Argentinos temem que Dilma desvalorize o real

Preocupação dos industriais é que uma eventual desvalorização da moeda aumente o superávit comercial que o Brasil possui com a Argentina

Ariel Palacios, correspondente de O Estado de S.Paulo,

31 de janeiro de 2011 | 09h36

A presidente Dilma Rousseff desembarcará nesta segunda-feira, 31, em Buenos Aires em meio a um clima de preocupação entre os empresários argentinos por uma eventual desvalorização do real. Nunca antes na história, a evolução da moeda brasileira havia concentrado tanto as atenções dos empresários e dos economistas na city financeira portenha. Motivos existem de sobra, já que os industriais em Buenos Aires temem que uma eventual desvalorização do real aumente o já substancial superávit comercial que o Brasil possui com a Argentina.

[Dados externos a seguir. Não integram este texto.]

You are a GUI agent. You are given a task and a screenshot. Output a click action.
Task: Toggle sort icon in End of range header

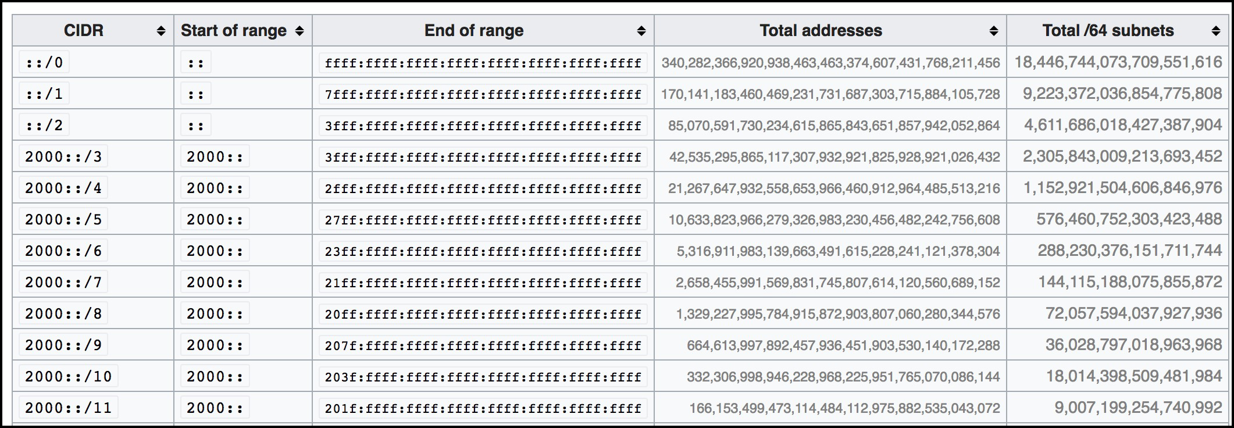(x=641, y=31)
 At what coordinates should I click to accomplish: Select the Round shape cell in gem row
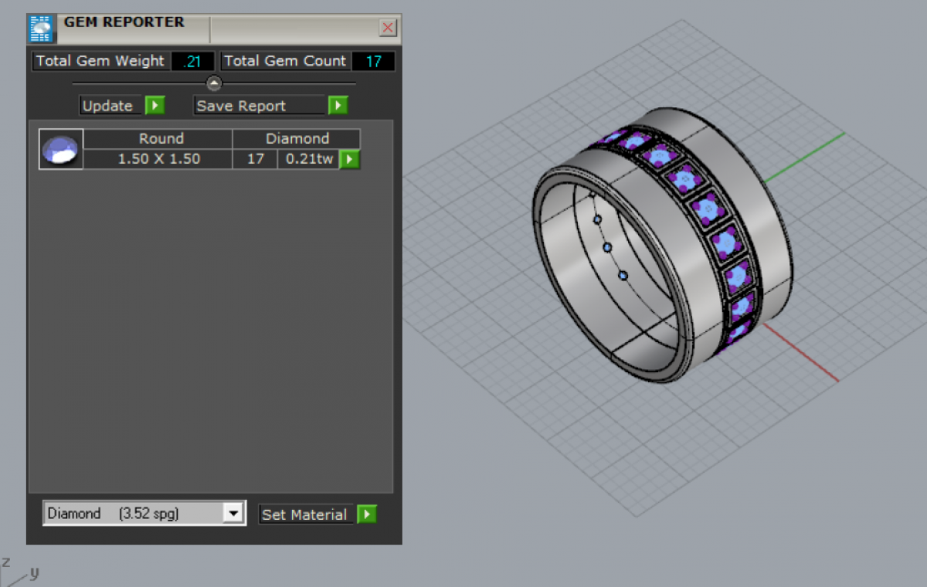[x=161, y=139]
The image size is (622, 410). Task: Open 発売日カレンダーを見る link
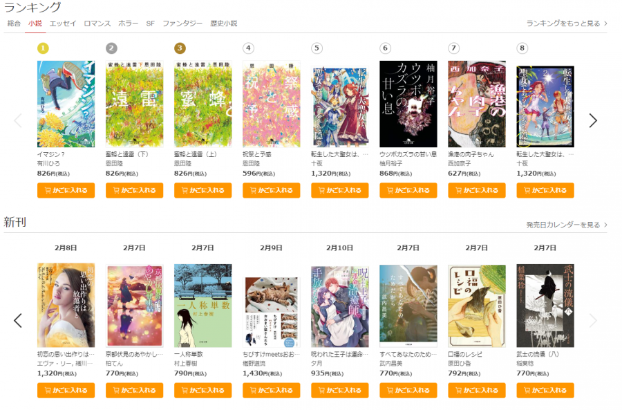[567, 225]
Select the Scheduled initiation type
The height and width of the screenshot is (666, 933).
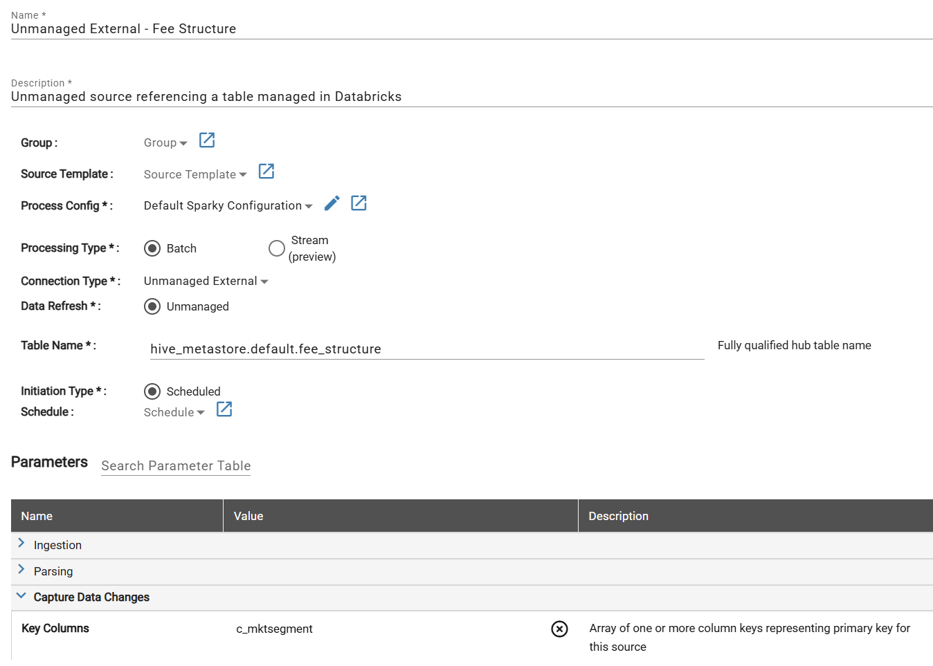click(x=152, y=391)
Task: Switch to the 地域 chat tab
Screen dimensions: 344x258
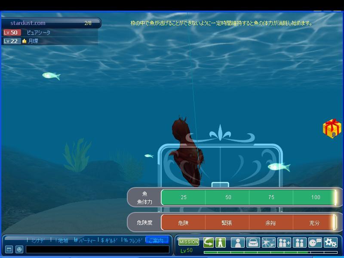Action: 62,240
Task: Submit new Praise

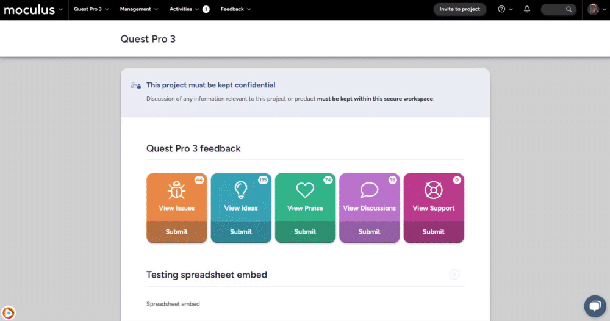Action: 305,232
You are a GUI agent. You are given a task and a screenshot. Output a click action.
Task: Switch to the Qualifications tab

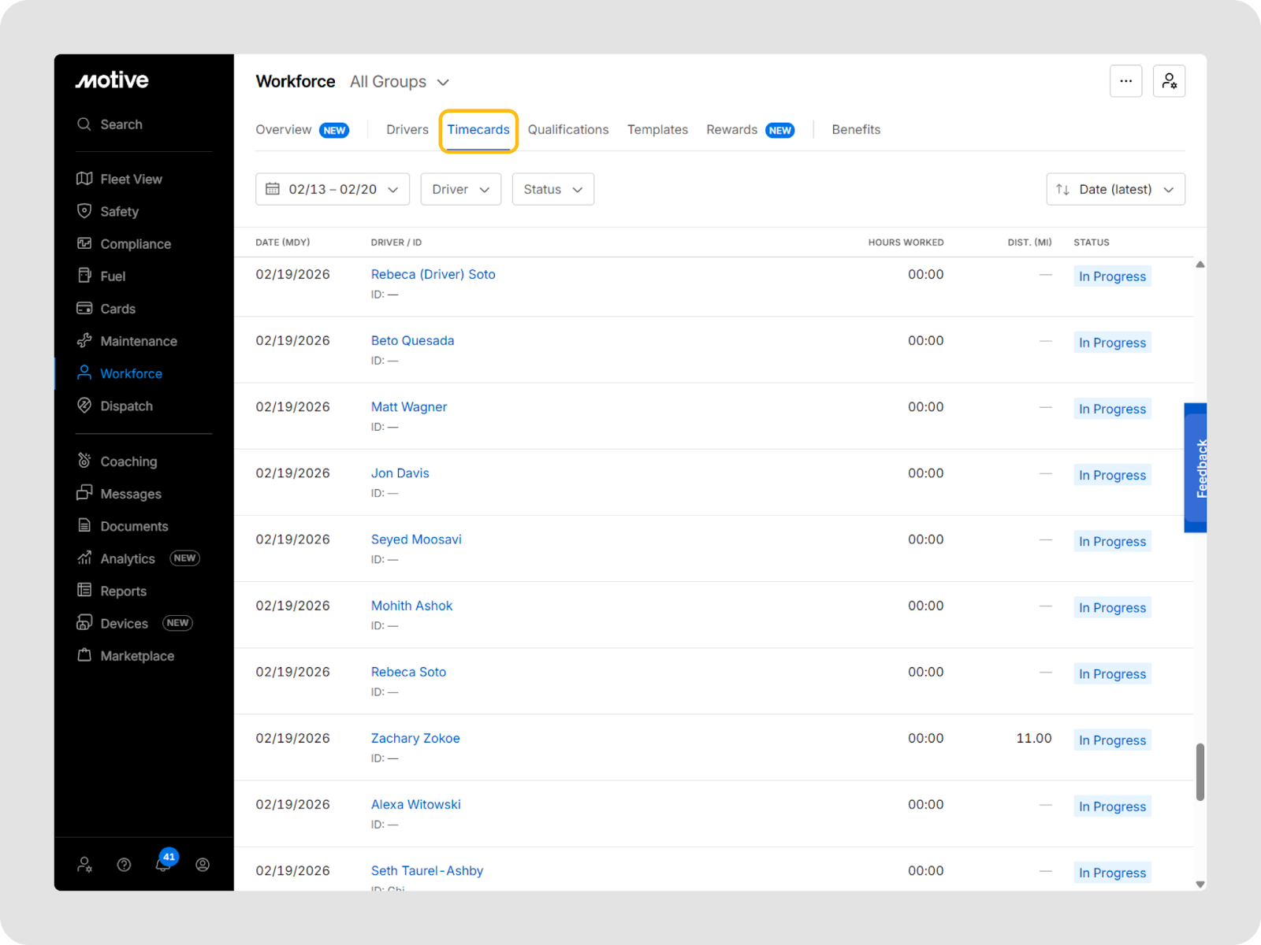click(x=567, y=130)
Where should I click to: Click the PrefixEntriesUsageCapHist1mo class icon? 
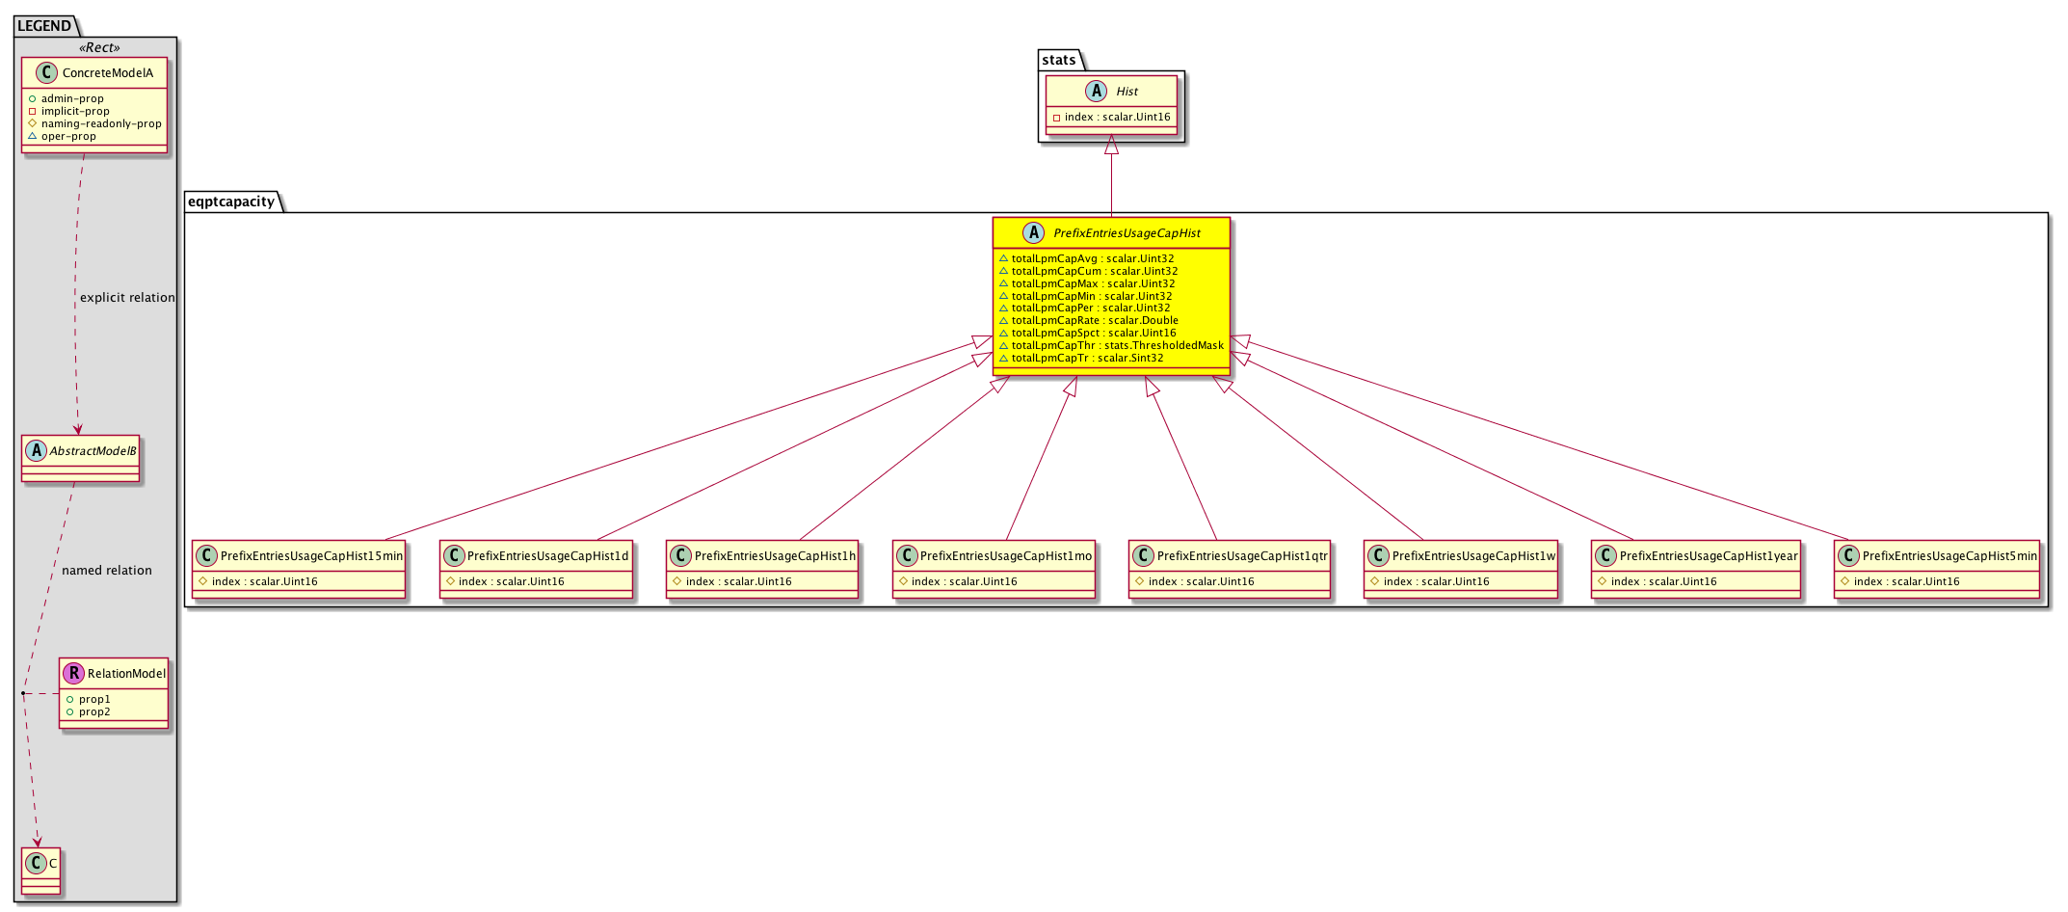click(906, 556)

Em entrevista publicada ontem, 30, pelos jornais Clarín, La Nación e Página 12, Dilma afirmou que "ninguém no mundo pode afirmar" que a desvalorização do real não ocorrerá. "Nos últimos tempos conseguimos manter o dólar dentro de uma faixa de flutuação de 1,6 a 1,7 real. Isto é, não tivemos nenhuma espécie de derretimento. Mas ninguém pode dizer que garante isso (a não desvalorização)", disse, segundo o Clarín, com "um quê de ironia".

Segundo Dilma, "os organismos multilaterais devem discutir esta questão e os países desenvolvidos, assumir suas responsabilidades". "Se a apreciação do real estiver perto do fim, isso não será uma boa notícia para a Argentina", afirma o economista Ricardo Delgado, da consultoria Analytica. "Caso o Banco Central do Brasil consiga encerrar 2011 com um tipo de câmbio perto de 1,80, o nível real com a Argentina terá sido desvalorizado em 10% em relação a 2010. Desta forma, as exportações brasileiras ficariam 30% mais competitivas no mercado argentino."

Por trás das preocupações em Buenos Aires está o superávit de US$ 4,09 bilhões que o Brasil teve em 2010 com a Argentina. O volume foi 172% superior ao superávit brasileiro com o mercado argentino em 2009. Por este motivo, os empresários esperam que a presidente Dilma Rousseff emita sinais durante sua visita à Buenos Aires de que não pretenderia modificar o atual câmbio.

A opinião de diversos economistas na city financeira portenha, entre eles o ex-vice-ministro da Economia Orlando Ferreres é a de que no caso do desvalorização no Brasil, a Argentina deveria imitá-lo: "O Brasil pretende levar o real a uma cotação de 2,40 com o dólar. Se a Argentina não seguir o mesmo caminho, seria um erro." O presidente da União Industrial Argentina (UIA), Héctor Méndez, considera que não existem chances de uma forte desvalorização do real. No entanto, indicou que "quando existe um governo novo a gente nunca sabe. O fato é que qualquer medida que afete o comércio bilateral nos preocuparia".

Méndez indicou que em 1999 a Argentina passou por um cenário complexo quando o governo do então presidente Fernando Henrique Cardoso desvalorizou o real. "Na época a Argentina não tomou medidas e pagamos isso caro. Não dá para brincar com isso...temos que ficar alertas."